Do any lines in the data below contain "agent"? If so, copy every one of them.

» Material for this exercise
==============================

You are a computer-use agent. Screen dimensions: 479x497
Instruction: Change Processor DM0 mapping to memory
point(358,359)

==============================

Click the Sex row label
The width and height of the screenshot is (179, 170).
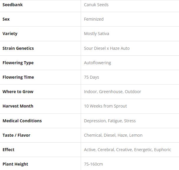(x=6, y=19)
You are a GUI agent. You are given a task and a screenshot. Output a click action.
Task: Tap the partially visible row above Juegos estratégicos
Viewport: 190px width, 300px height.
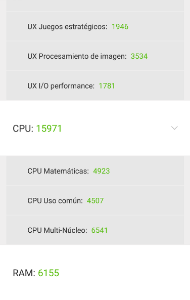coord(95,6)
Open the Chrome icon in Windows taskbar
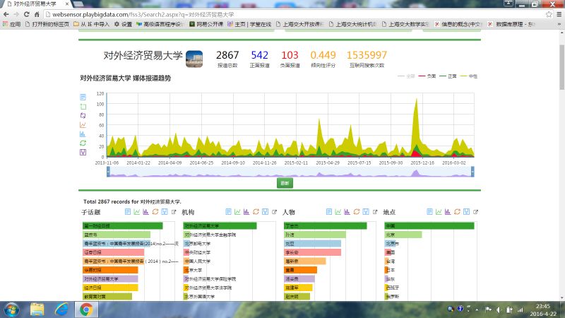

==============================

» Result
You are a computer-use agent. Screen dimensions: 479x497
You are a GUI agent. You are given a task and a screenshot. Output a click action.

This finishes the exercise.